INPUT FOR THIS TASK =>
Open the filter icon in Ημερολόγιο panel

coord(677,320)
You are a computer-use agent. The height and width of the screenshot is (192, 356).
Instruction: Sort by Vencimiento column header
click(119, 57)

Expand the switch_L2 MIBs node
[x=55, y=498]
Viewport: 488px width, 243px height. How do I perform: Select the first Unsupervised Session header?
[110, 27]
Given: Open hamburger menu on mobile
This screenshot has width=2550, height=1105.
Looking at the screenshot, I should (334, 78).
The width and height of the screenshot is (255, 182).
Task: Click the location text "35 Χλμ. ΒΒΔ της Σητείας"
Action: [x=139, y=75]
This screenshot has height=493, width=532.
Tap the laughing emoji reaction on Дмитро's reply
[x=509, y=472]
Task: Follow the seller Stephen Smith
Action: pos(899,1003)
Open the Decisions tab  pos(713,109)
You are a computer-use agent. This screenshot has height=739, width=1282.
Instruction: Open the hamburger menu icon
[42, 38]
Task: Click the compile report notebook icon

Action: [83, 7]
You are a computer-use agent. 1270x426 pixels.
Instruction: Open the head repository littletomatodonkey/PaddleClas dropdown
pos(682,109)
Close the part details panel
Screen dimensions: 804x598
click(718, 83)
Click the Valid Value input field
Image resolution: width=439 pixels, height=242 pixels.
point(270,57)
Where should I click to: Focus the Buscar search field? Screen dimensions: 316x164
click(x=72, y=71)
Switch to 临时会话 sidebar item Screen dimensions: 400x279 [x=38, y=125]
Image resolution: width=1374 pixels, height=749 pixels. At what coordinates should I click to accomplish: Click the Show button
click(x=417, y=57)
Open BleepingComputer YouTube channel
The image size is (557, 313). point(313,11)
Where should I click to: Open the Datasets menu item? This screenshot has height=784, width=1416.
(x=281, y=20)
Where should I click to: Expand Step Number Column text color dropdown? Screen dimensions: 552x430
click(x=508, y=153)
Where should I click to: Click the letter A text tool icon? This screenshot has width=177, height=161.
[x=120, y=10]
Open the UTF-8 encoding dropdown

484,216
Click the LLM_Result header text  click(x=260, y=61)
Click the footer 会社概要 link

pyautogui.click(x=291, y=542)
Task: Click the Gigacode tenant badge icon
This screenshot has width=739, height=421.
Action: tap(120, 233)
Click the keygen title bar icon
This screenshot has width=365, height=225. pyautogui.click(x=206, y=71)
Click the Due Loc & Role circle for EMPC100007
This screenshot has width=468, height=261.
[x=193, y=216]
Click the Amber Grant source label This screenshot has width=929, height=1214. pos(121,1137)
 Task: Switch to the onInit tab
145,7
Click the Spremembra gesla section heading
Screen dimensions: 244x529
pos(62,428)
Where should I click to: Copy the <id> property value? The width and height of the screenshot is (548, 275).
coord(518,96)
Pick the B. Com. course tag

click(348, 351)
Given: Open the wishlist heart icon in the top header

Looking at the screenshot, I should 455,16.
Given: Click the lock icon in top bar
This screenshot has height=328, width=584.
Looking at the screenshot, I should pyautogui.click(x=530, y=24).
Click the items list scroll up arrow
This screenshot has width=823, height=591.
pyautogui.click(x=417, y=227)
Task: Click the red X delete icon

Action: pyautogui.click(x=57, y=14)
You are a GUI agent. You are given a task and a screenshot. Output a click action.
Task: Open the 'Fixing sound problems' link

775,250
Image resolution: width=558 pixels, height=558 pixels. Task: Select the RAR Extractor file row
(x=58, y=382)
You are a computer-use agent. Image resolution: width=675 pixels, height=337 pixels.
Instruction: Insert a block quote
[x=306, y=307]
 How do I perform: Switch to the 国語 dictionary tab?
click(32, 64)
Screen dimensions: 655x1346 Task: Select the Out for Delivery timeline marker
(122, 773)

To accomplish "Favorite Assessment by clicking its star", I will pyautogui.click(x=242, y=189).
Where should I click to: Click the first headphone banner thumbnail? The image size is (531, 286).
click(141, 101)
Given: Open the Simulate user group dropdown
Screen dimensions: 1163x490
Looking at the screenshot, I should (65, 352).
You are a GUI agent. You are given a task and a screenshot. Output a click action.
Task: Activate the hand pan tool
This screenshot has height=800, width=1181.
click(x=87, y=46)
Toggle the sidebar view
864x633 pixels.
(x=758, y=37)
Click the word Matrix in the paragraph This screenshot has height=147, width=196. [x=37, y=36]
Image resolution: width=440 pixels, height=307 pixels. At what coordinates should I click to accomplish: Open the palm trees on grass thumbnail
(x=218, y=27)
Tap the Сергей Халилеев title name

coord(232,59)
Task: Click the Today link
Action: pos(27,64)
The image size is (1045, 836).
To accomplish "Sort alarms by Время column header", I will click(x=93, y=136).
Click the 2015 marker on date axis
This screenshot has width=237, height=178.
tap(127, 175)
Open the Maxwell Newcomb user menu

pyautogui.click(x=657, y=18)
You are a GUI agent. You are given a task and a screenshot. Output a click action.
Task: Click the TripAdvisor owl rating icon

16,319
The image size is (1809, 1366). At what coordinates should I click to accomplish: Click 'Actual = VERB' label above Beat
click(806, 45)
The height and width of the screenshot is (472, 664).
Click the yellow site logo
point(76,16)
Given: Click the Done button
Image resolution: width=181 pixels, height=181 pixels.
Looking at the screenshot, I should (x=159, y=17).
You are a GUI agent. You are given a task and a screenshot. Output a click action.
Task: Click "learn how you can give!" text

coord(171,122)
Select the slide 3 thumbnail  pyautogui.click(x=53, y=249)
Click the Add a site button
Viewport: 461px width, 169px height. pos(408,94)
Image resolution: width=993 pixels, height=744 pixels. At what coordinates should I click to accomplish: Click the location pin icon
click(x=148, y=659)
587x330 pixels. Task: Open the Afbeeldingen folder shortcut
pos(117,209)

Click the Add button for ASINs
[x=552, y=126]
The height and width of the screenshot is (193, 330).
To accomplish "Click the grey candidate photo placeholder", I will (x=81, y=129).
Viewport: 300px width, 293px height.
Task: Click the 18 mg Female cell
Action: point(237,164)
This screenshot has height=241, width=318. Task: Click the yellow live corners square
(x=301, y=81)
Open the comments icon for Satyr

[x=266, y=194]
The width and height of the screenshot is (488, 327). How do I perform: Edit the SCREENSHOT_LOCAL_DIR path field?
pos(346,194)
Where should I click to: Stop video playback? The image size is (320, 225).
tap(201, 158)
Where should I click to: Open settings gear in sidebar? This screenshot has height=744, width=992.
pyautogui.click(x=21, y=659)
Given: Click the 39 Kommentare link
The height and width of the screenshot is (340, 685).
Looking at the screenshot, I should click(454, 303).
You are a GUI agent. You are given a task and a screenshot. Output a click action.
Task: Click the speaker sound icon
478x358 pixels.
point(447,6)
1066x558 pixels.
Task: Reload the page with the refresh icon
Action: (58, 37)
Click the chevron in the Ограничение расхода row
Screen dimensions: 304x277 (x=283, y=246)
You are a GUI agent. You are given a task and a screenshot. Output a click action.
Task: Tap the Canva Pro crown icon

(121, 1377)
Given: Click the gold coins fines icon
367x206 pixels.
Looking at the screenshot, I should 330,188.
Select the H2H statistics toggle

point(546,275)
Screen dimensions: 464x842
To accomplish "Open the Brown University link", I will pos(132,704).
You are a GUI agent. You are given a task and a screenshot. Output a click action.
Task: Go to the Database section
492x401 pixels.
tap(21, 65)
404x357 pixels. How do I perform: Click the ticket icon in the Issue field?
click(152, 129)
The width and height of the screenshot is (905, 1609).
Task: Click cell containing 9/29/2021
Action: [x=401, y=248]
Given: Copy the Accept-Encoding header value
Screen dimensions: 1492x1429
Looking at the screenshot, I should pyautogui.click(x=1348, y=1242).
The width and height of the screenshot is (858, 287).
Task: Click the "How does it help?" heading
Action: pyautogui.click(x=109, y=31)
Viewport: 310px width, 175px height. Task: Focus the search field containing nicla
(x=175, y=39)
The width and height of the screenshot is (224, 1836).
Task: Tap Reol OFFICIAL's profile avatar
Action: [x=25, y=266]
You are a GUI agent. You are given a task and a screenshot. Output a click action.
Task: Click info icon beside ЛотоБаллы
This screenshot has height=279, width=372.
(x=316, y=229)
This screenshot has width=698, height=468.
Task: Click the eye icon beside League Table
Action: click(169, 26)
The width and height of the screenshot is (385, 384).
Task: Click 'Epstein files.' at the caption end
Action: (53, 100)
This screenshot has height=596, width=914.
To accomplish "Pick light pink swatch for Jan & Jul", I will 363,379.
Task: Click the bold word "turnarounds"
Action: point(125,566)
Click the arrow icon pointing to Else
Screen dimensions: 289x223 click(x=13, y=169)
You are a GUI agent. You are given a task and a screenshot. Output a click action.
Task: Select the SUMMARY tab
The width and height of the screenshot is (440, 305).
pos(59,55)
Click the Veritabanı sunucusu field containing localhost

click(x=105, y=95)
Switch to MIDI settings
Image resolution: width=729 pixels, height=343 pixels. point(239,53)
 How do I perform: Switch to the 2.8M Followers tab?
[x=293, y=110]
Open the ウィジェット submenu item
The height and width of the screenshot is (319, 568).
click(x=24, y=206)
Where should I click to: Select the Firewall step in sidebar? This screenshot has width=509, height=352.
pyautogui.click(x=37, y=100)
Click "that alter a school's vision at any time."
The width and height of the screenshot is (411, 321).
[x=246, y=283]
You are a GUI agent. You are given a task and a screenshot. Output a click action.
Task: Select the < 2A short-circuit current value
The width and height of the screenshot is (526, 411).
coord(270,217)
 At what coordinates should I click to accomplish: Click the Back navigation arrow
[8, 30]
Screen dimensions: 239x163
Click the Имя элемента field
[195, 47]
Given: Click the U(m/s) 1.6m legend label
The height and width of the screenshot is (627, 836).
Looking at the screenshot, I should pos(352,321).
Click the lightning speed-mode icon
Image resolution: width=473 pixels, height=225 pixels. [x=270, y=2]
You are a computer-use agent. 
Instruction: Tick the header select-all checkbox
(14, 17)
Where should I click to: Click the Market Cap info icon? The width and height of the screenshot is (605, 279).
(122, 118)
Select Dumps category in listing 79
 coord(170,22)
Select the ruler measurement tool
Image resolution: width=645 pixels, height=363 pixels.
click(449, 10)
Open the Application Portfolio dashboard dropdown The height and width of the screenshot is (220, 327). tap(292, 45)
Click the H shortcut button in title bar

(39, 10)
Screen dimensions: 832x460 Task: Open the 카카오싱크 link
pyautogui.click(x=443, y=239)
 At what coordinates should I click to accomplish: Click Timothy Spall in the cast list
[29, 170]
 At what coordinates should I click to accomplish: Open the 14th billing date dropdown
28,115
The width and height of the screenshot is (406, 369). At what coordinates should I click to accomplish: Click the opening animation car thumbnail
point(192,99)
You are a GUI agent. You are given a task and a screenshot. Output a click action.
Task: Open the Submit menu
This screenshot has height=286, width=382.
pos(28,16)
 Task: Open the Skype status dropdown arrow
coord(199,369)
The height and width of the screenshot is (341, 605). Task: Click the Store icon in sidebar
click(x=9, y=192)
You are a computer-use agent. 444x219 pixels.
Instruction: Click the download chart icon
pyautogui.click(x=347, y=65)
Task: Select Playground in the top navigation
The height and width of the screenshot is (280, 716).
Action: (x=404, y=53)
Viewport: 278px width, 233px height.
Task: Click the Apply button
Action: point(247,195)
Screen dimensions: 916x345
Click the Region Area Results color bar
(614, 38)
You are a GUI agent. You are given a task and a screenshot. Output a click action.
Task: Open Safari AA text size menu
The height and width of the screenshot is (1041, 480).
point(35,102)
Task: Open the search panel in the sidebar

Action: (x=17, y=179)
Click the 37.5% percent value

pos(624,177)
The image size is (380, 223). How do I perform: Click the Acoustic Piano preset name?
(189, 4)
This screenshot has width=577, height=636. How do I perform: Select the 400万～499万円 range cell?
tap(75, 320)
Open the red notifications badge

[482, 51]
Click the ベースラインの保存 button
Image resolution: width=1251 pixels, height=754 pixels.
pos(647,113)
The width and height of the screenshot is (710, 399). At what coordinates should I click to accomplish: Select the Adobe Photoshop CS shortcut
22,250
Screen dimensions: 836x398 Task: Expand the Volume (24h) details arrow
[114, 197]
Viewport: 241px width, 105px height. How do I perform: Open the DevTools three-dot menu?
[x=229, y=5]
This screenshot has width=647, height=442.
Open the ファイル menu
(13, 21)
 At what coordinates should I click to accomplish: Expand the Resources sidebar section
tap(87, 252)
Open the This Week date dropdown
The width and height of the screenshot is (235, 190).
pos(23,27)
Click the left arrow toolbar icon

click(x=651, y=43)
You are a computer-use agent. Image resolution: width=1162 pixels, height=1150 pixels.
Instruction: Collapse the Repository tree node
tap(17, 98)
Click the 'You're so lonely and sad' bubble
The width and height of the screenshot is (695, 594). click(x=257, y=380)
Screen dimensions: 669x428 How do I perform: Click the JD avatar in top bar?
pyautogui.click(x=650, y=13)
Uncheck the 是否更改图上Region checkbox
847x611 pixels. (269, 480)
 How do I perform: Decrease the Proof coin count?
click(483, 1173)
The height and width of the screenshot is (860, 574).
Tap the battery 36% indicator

EXERCISE GOAL => Look above for the line that holds "This screenshot has width=647, height=442.", then copy it and each line after it exactly, through the last line of the data.

COMPLETED EXERCISE =>
This screenshot has width=647, height=442.
Open the ファイル menu
(13, 21)
 At what coordinates should I click to accomplish: Expand the Resources sidebar section
tap(87, 252)
Open the This Week date dropdown
The width and height of the screenshot is (235, 190).
pos(23,27)
Click the left arrow toolbar icon

click(x=651, y=43)
You are a computer-use agent. Image resolution: width=1162 pixels, height=1150 pixels.
Instruction: Collapse the Repository tree node
tap(17, 98)
Click the 'You're so lonely and sad' bubble
The width and height of the screenshot is (695, 594). click(x=257, y=380)
Screen dimensions: 669x428 How do I perform: Click the JD avatar in top bar?
pyautogui.click(x=650, y=13)
Uncheck the 是否更改图上Region checkbox
847x611 pixels. (269, 480)
 How do I perform: Decrease the Proof coin count?
click(483, 1173)
The height and width of the screenshot is (860, 574).
Tap the battery 36% indicator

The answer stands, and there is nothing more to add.